Soru- Rum Yönetimi, bir yandan Türkiye’nin garantörlüğünü sonlandırmak isterken, diğer yandan Fransa ve Rusya’ya, Baf Havaalanını askeri maksatlar için kullanma yetkisi vermeyi planlıyor. Bunu yapmaya hakkı var mıdır?
Cevap – Rum yönetiminin Türkiye’nin garantörlüğünü sonlandırma veya sulandırma heveslerinin sonuç vermesi hukuken de fiilen de mümkün değildir. Nitekim Makarios 21 Aralık 1963’den sonra Garanti Antlaşması’nı feshettiğini defalarca ilân ettiği halde Türkiye askeri müdahale hakkını 1974’de hukuken de fiilen de çatır-çatır kullanmış, dünyada da buna karşı sadece bazı çevrelerden cılız ve kâğıt üstünde kalan itirazlar yükselmiştir. Amerika bile bütün girişimlerine ve meseleyi görüşerek halledelim tavırlarına rağmen Barış Harekâtı’nı kabullenmiştir. Harekât başladığında zamanın Dışişleri Bakanı Henry Kissinger Başkan Nixon’u telefonla arayarak ancak “Sayın Başkan, Arap şişeden çıkmıştır, yapacak bir şey kalmamıştır” diyebilmiştir. Rum tarafının Fransa ve Rusya’ya askeri maksatlar için üs veya toprak tahsis etme hayallerinin gerçekleşeceğine de inanmıyorum. Fransa’nın böyle bir olanağa ihtiyacı yoktur, böyle bir olanağı kullansa bile uzun süre devam ettirmesine askeri ve ekonomik gücü yeterli değildir. Nerede kaldı ki Fransa’nın bunu talep ve kabul edeceği görüşünde de değilim, çünkü Fransa’nın Nato içinde de Nato dışında da dost saydığı Türkiye’ye karşı hasmane davranışlar içine girmesi beklenemez. Yine nerede kaldı ki Rum tarafı ile Fransa arasındaki ilişkilerin Fransa’ya sağladığı menfaatler Fransa-Türkiye ilişkilerinin temin ettiği menfaatler yanında cılız ve cüce kalmaktadır. Rusya’ya gelince, Yunanistan’ın Nato içinde, Rum’un da AB üyesi olduğu dikkate alındığında, Türkiye’yi bir yana bıraksak bile, Batı dünyasının Suriye’nin yanında Rusya’nın bir de Kıbrıs’a yerleşmesine göz yumacağını sanmak hayalperestlik olur. Batı dünyası buna hiçbir zaman izin vermeyecektir.

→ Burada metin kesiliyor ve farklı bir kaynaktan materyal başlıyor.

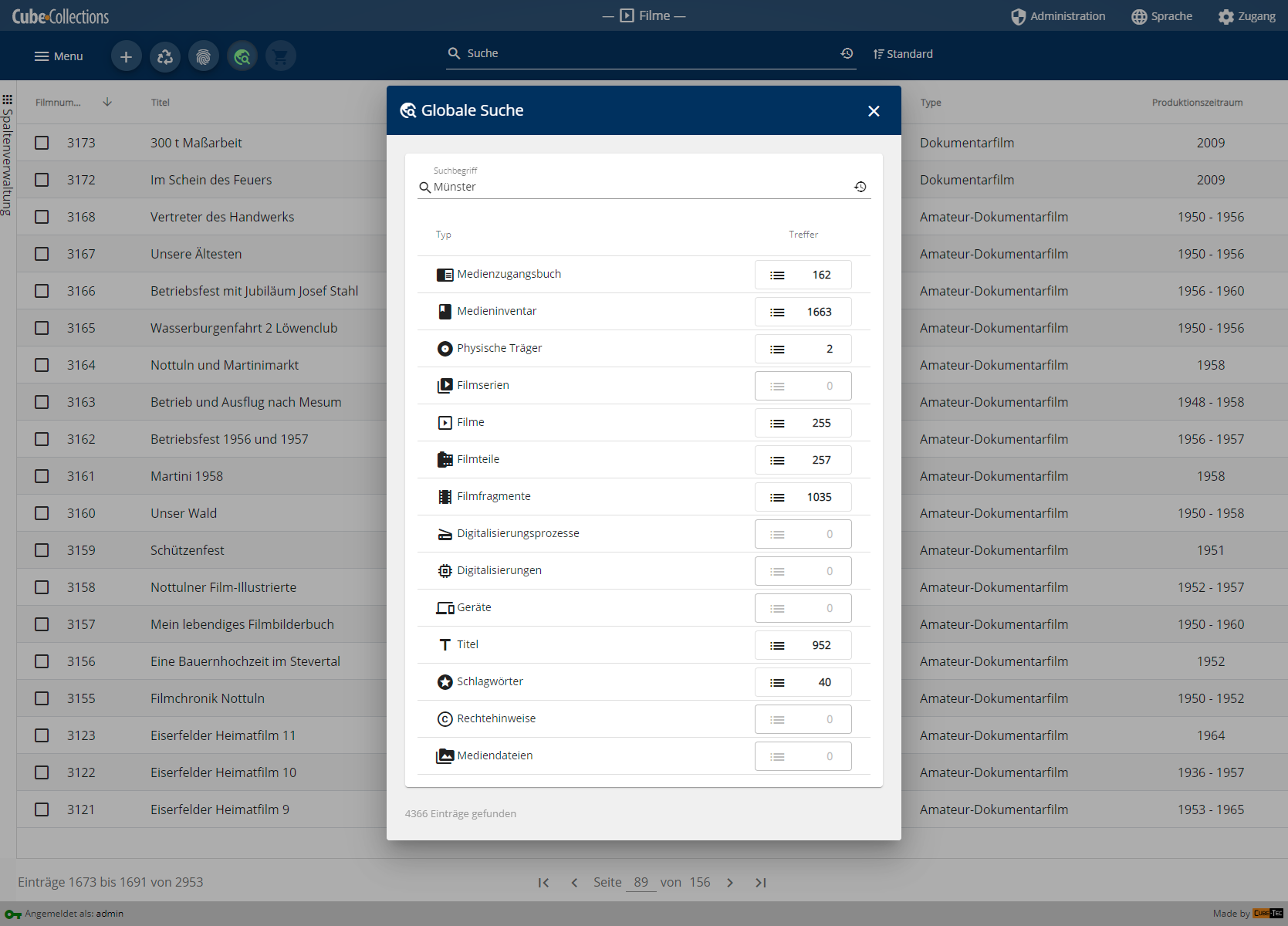1288x926 pixels.
Task: Show the 1663 Medieninventar results
Action: (803, 312)
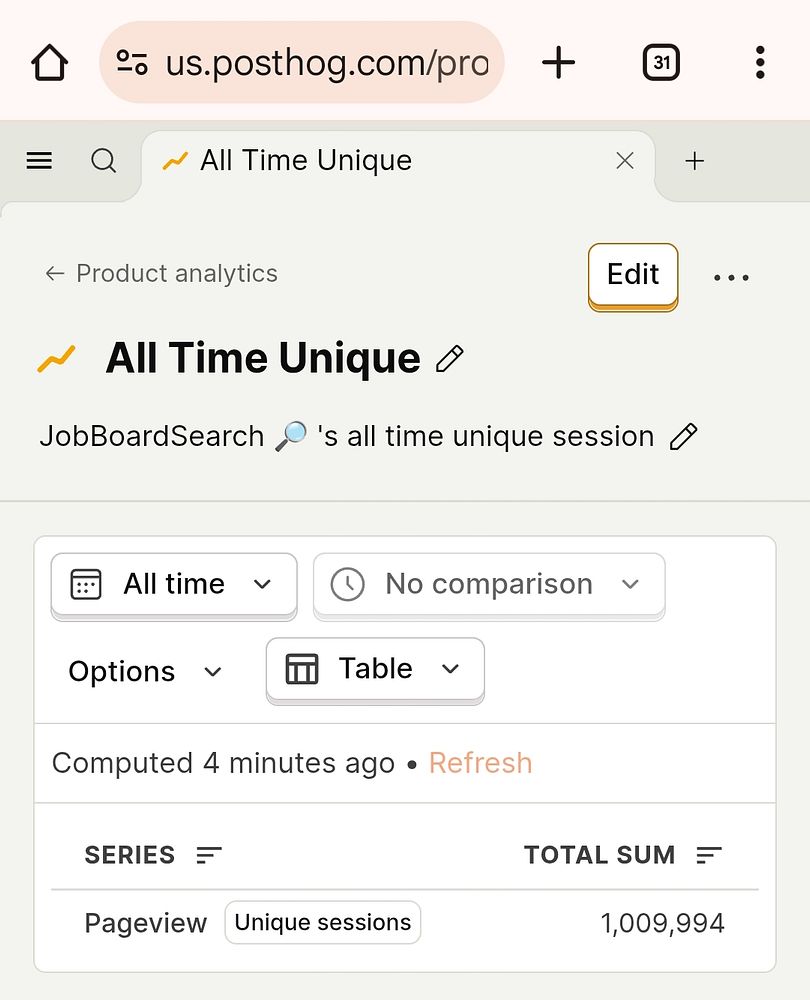
Task: Change the Table display type dropdown
Action: [x=375, y=669]
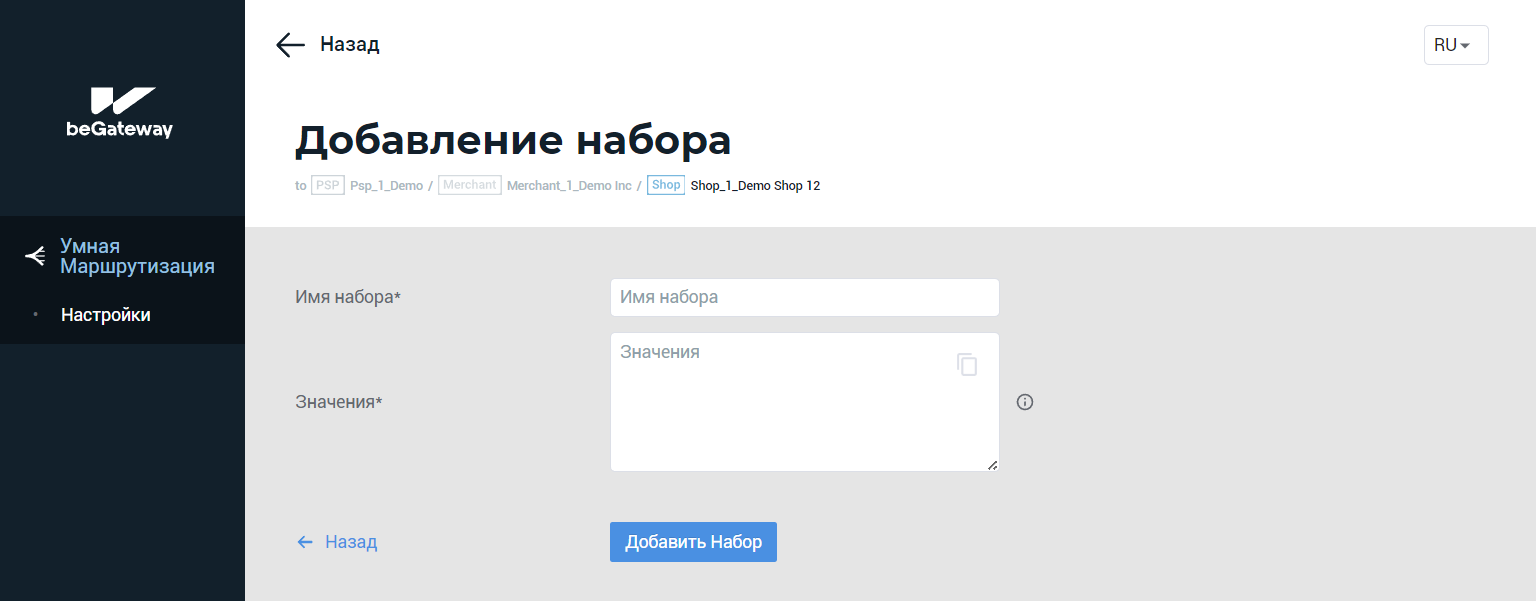
Task: Click the back arrow icon at top
Action: click(x=290, y=45)
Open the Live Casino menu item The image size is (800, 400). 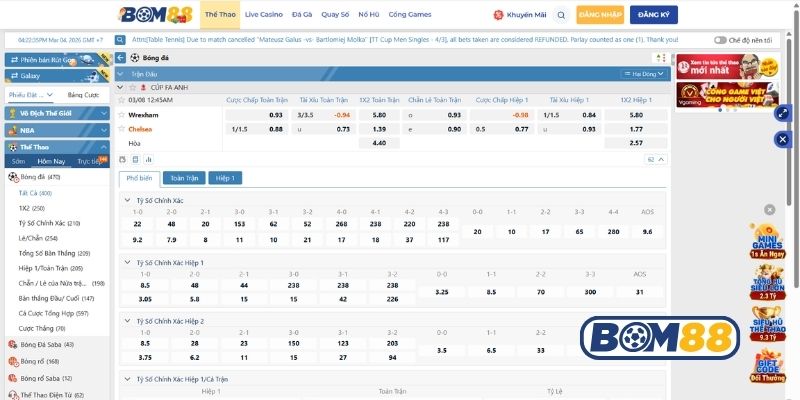point(264,15)
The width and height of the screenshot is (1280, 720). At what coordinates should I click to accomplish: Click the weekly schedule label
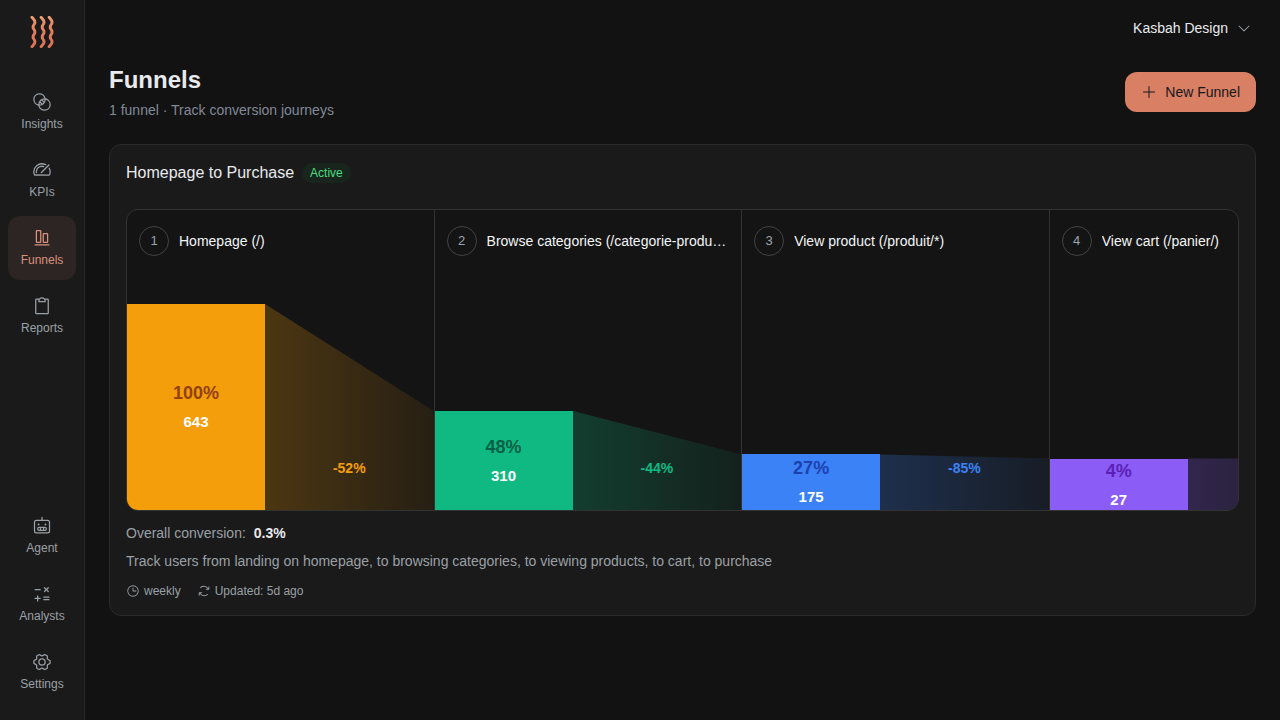coord(162,590)
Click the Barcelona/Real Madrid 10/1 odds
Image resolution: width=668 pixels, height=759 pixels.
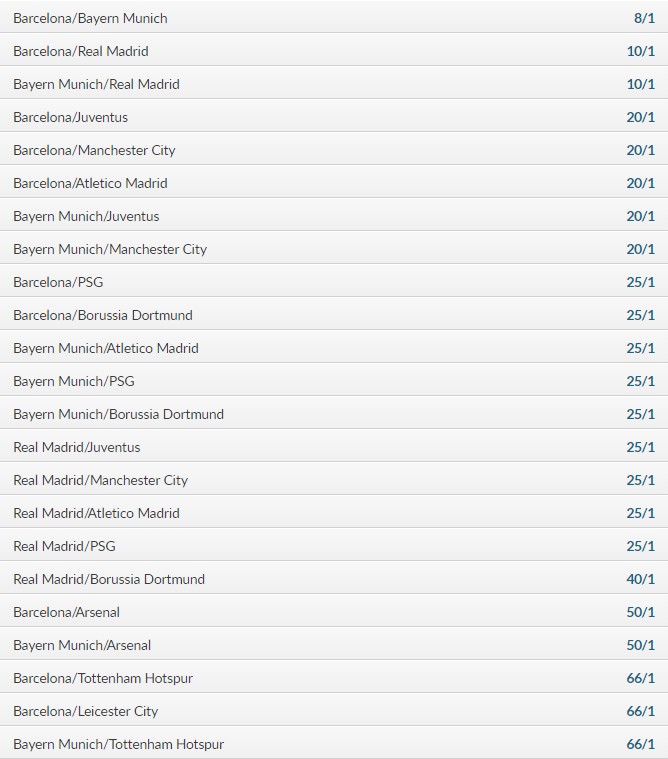click(x=640, y=51)
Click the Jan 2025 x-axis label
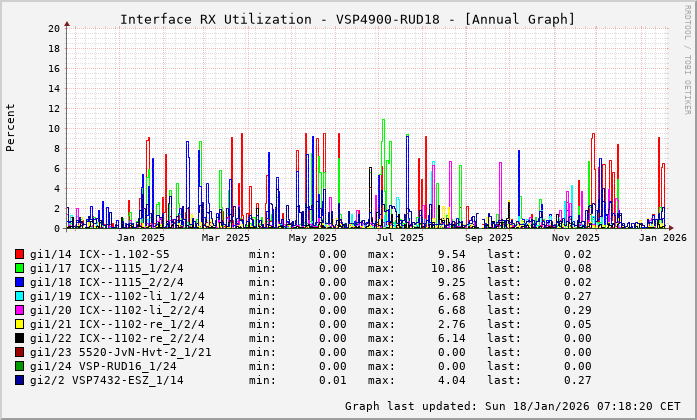 coord(140,237)
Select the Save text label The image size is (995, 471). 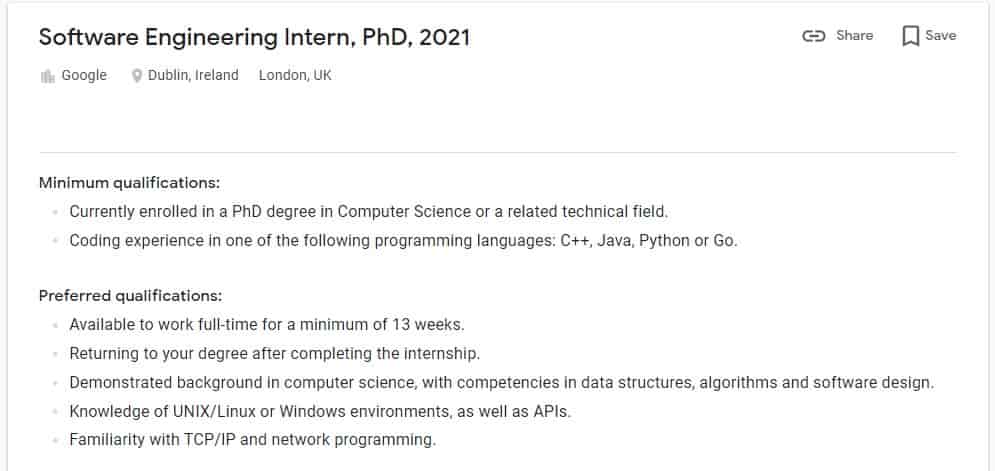[x=940, y=36]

Türkiye ciddi önlemler alır
Soru - Garantör ülkeler dışındaki herhangi bir ülkeye askeri üs verilmesi sizce bir savaş sebebi midir?. Yani Türkiye ve İngiltere’nin bu tür girişimleri askeri müdahale ile önlemeli midir?.
Cevap – Yukarıda da belirttiğim gibi Fransa’nın Kıbrıs’ta askeri üs edinme peşinde olduğuna inanmıyorum. Olsa olsa Fransa belki geçici olarak Suriye’deki IŞİD hücrelerini bombalamak için Kıbrıs toprağını kullanabilir, bu tamamen farklı bir konudur. AB üyesi olan Rum’un gücünün Rusya’ya üs vermeye yetmesi de mümkün değildir, çünkü böyle bir hal Rusya’nın Suriye’deki varlığından bile müthiş bir rahatsızlık duyan Batı dünyasının sırtına hançer saplanması demektir. Batı dünyası da buna izin vermeyecek kadar etkili ve bilinçlidir. Bu gerçekler ışığında Rum’un Fransa ve Rusya’ya üs verme şeklinde peydahladığı sünnetçi korkutmacasını önlemek için Türkiye veya İngiltere’nin askeri müdahalesine ihtiyaç yoktur. Askeri müdahaleye ihtiyaç ve gerek olmadan da, menfaat birliği nedeniyle Türkiye ile birlikte hareket etmesi kaçınılmaz olan Batı dünyasının Rusya’nın Kıbrıs’ta askeri varlık edinme çabalarına dur demesi ve bu maksatla Rum-Yunan ikilisini istediği çizgiye çekmesi hiç de zor değildir.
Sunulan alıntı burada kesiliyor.